15:42 This isn't to say you're lazy (testing and documenting these kinds of things is a lot of work), but in a situation like this where there is no clear pattern, isn't it all the more important to measure all the way to 20?
It came down to deciding what was worth my time. I rarely see vehicles with 10+ wheels or stabilizers (etc.). Since I am just a single person putting all this together, it was more worth my time to focus on the other parts of the video. I mean, have you ever built a vehicle that has more than 10 of one non-SCR part?
@@lamenwatch1877 yeah… It bothered me too, but between wheels and misc. there are 7 different devices to test. Back when I was putting all this together, I couldn’t assume devices shared combination rules, so I was testing them all one-by-one. It just takes a while to do that and edit the video and make the calculator.

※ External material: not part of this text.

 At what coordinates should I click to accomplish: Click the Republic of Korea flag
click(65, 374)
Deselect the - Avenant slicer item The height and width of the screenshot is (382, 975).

The Standard Combination Rule: formula Base Depletion = B Net Depletion = d # of attached, identical devices = n B((n/2) + (1/2)) = d A.K.A. B(0.5n + 0.5) = d
something that confuses me is when zonai devices disappear. i'll build a flying machine with a Wing and when im almost to my destination, the wing despawns even though i still have battery and im left with a free fall
"If you have something that needs like 14 stabilizers, first of all, give up, it's not going to work..." The Danger Noodle builders apparently took that as a challenge.
As an engineering professor, I have to say you're really talented. The content, presentation/editing, and your delivery are really exceptional. Incredibly well done.
Thanks! I sometimes wonder about becoming a professor at some point. It’s good to know that I can communicate well.
@@paradox_guardiangenuinely, let me know if you'd like to chat about that potential as there are some steps you should try to take earlier than later. (I use my TH-cam channel for my lab, so you can see examples of work from my group there)
@paradox_guardian …or consider becoming an engineer!
@@drchuck9*tf2 intensifies*
@@awkwurdtalke-gamesandgamer8236ENGINEER GAMING
I'm surprised you didn't post it on the hyrule engineering subreddit, I think they'd probably appreciate this kind of research
got tired and went to bed. Gonna post today
Great video! We definitely need more people sciencing things properly in TotK. When you're done with Part 2, here's an interesting idea for a future video: Comparing the max speed and energy efficiency of different machines on land, water and air to find the fastest and most efficient designs for each! =)
I fully agree! The thing is, it's often possible to do this sort of thing by reading code, which is often faster or made more available. Makes real science like this less likely, which is sad.
16:24
"what's worse, the first shot comes much faster than subsequent shot . . ."
and that single idea gave birth to pulse cannons
we salute you
Hey! Here's some interesting bonus things I've been thinking about. Maybe you could look into these for a follow up:
- What is the base depletion rate of the Zonaite bow?
- When you are in a shrine, any device you activate does not deplete your energy wells, and instead appears to pool energy from the shrine, giving you an infinite amount of energy. With that said, I'd like to pose a challenge. Out of all the shrines in the game, what is the highest depletion rate you can achieve in a shrine by using the devices available? Because the community has collectively reached a consensus that Link is a maniac, we should put that to the limits to see how quickly Link can completely deplete the available energy from a shrine 😂
I look forward to your future videos!
I think the Zonaite bow is .75 wl/s if my memory is correct
Dang this is a professional-as-hell video and you only have 300 views. Hope you get WAY more than that. The research alone is amazing, but then a calculator on top of that is a huge contiribution to the community. Here’s hoping you get found by more people, because wow this video is awesome.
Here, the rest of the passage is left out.